## Exercise description
The full data, repeated exactly, is the only answer needed.

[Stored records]

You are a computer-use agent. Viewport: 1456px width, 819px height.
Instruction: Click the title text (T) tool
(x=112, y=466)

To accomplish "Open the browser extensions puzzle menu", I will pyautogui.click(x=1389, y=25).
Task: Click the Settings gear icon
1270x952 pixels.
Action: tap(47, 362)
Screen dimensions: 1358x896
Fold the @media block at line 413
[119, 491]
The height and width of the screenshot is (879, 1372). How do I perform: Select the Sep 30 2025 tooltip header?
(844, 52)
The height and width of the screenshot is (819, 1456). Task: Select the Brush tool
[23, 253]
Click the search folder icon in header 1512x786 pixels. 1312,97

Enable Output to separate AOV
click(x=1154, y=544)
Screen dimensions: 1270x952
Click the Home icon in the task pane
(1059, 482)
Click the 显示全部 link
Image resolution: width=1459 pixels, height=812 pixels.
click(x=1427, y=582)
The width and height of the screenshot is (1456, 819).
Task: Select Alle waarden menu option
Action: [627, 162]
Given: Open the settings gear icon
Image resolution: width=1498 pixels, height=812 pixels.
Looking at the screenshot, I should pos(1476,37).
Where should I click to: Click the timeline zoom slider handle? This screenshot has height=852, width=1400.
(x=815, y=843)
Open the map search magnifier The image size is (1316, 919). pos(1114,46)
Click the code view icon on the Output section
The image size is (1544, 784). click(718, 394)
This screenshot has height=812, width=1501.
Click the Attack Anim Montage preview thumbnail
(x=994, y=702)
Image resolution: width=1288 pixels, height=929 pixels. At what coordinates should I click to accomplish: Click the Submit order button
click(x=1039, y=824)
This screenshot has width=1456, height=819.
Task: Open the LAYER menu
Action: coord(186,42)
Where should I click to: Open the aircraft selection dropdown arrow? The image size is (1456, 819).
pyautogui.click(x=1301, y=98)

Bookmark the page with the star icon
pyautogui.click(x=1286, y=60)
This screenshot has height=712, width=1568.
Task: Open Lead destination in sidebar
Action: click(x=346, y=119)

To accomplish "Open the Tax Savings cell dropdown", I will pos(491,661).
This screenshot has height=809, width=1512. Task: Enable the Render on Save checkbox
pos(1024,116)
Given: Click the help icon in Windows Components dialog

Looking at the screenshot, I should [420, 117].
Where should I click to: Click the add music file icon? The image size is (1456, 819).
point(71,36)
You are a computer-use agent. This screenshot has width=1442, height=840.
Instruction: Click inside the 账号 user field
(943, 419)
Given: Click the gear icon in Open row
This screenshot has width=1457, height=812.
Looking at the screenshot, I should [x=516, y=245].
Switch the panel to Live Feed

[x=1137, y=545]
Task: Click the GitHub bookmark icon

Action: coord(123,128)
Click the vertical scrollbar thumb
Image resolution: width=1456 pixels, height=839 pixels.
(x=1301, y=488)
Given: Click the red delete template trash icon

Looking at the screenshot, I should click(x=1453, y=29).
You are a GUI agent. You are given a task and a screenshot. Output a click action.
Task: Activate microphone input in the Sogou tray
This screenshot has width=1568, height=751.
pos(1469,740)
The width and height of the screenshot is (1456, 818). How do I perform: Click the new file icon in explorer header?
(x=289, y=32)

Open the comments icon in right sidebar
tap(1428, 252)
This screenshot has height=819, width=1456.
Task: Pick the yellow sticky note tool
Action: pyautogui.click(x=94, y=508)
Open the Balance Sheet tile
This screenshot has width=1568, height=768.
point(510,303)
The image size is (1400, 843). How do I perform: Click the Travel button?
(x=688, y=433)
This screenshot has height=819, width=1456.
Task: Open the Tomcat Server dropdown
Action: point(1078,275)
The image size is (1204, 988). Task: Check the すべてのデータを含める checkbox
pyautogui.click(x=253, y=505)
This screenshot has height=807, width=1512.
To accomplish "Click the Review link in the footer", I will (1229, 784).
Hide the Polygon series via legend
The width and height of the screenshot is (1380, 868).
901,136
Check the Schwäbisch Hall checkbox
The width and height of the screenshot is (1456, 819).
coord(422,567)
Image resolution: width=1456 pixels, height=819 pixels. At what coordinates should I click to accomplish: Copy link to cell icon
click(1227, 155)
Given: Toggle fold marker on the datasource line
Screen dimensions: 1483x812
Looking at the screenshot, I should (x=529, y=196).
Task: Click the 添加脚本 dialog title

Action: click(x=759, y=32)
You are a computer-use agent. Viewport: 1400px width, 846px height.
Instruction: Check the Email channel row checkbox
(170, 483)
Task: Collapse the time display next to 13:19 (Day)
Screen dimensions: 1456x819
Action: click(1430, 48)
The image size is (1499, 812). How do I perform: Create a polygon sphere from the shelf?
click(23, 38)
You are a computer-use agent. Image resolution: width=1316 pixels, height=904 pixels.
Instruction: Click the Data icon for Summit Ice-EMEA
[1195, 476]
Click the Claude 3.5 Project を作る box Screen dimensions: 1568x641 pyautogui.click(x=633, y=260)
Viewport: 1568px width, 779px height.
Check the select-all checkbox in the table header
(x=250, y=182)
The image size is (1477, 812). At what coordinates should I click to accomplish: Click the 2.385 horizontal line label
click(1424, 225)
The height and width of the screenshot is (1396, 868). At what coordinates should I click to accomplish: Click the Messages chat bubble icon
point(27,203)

## Solution
You are a computer-use agent. Viewport: 1456px width, 819px height.
Instruction: Click the title text (T) tool
(x=112, y=466)

To accomplish "Open the browser extensions puzzle menu", I will pyautogui.click(x=1389, y=25).
Task: Click the Settings gear icon
1270x952 pixels.
Action: tap(47, 362)
Screen dimensions: 1358x896
Fold the @media block at line 413
[119, 491]
The height and width of the screenshot is (879, 1372). How do I perform: Select the Sep 30 2025 tooltip header?
(844, 52)
The height and width of the screenshot is (819, 1456). Task: Select the Brush tool
[23, 253]
Click the search folder icon in header 1512x786 pixels. 1312,97

Enable Output to separate AOV
click(x=1154, y=544)
Screen dimensions: 1270x952
Click the Home icon in the task pane
(1059, 482)
Click the 显示全部 link
Image resolution: width=1459 pixels, height=812 pixels.
click(x=1427, y=582)
The width and height of the screenshot is (1456, 819).
Task: Select Alle waarden menu option
Action: [627, 162]
Given: Open the settings gear icon
Image resolution: width=1498 pixels, height=812 pixels.
Looking at the screenshot, I should pos(1476,37).
Where should I click to: Click the timeline zoom slider handle? This screenshot has height=852, width=1400.
(x=815, y=843)
Open the map search magnifier The image size is (1316, 919). pos(1114,46)
Click the code view icon on the Output section
The image size is (1544, 784). click(718, 394)
This screenshot has height=812, width=1501.
Click the Attack Anim Montage preview thumbnail
(x=994, y=702)
Image resolution: width=1288 pixels, height=929 pixels. At what coordinates should I click to accomplish: Click the Submit order button
click(x=1039, y=824)
This screenshot has width=1456, height=819.
Task: Open the LAYER menu
Action: coord(186,42)
Where should I click to: Open the aircraft selection dropdown arrow? The image size is (1456, 819).
pyautogui.click(x=1301, y=98)

Bookmark the page with the star icon
pyautogui.click(x=1286, y=60)
This screenshot has height=712, width=1568.
Task: Open Lead destination in sidebar
Action: click(x=346, y=119)

To accomplish "Open the Tax Savings cell dropdown", I will pos(491,661).
This screenshot has height=809, width=1512. Task: Enable the Render on Save checkbox
pos(1024,116)
Given: Click the help icon in Windows Components dialog

Looking at the screenshot, I should [420, 117].
Where should I click to: Click the add music file icon? The image size is (1456, 819).
point(71,36)
You are a computer-use agent. This screenshot has width=1442, height=840.
Instruction: Click inside the 账号 user field
(943, 419)
Given: Click the gear icon in Open row
This screenshot has width=1457, height=812.
Looking at the screenshot, I should [x=516, y=245].
Switch the panel to Live Feed

[x=1137, y=545]
Task: Click the GitHub bookmark icon

Action: coord(123,128)
Click the vertical scrollbar thumb
Image resolution: width=1456 pixels, height=839 pixels.
(x=1301, y=488)
Given: Click the red delete template trash icon

Looking at the screenshot, I should click(x=1453, y=29).
You are a GUI agent. You are given a task and a screenshot. Output a click action.
Task: Activate microphone input in the Sogou tray
This screenshot has width=1568, height=751.
pos(1469,740)
The width and height of the screenshot is (1456, 818). How do I perform: Click the new file icon in explorer header?
(x=289, y=32)

Open the comments icon in right sidebar
tap(1428, 252)
This screenshot has height=819, width=1456.
Task: Pick the yellow sticky note tool
Action: pyautogui.click(x=94, y=508)
Open the Balance Sheet tile
This screenshot has width=1568, height=768.
point(510,303)
The image size is (1400, 843). How do I perform: Click the Travel button?
(x=688, y=433)
This screenshot has height=819, width=1456.
Task: Open the Tomcat Server dropdown
Action: point(1078,275)
The image size is (1204, 988). Task: Check the すべてのデータを含める checkbox
pyautogui.click(x=253, y=505)
This screenshot has height=807, width=1512.
To accomplish "Click the Review link in the footer", I will (1229, 784).
Hide the Polygon series via legend
The width and height of the screenshot is (1380, 868).
901,136
Check the Schwäbisch Hall checkbox
The width and height of the screenshot is (1456, 819).
coord(422,567)
Image resolution: width=1456 pixels, height=819 pixels. At what coordinates should I click to accomplish: Copy link to cell icon
click(1227, 155)
Given: Toggle fold marker on the datasource line
Screen dimensions: 1483x812
Looking at the screenshot, I should (x=529, y=196).
Task: Click the 添加脚本 dialog title

Action: click(x=759, y=32)
You are a computer-use agent. Viewport: 1400px width, 846px height.
Instruction: Check the Email channel row checkbox
(170, 483)
Task: Collapse the time display next to 13:19 (Day)
Screen dimensions: 1456x819
Action: click(1430, 48)
The image size is (1499, 812). How do I perform: Create a polygon sphere from the shelf?
click(23, 38)
You are a computer-use agent. Image resolution: width=1316 pixels, height=904 pixels.
Instruction: Click the Data icon for Summit Ice-EMEA
[1195, 476]
Click the Claude 3.5 Project を作る box Screen dimensions: 1568x641 pyautogui.click(x=633, y=260)
Viewport: 1568px width, 779px height.
Check the select-all checkbox in the table header
(x=250, y=182)
The image size is (1477, 812). At what coordinates should I click to accomplish: Click the 2.385 horizontal line label
click(1424, 225)
The height and width of the screenshot is (1396, 868). At what coordinates should I click to accomplish: Click the Messages chat bubble icon
point(27,203)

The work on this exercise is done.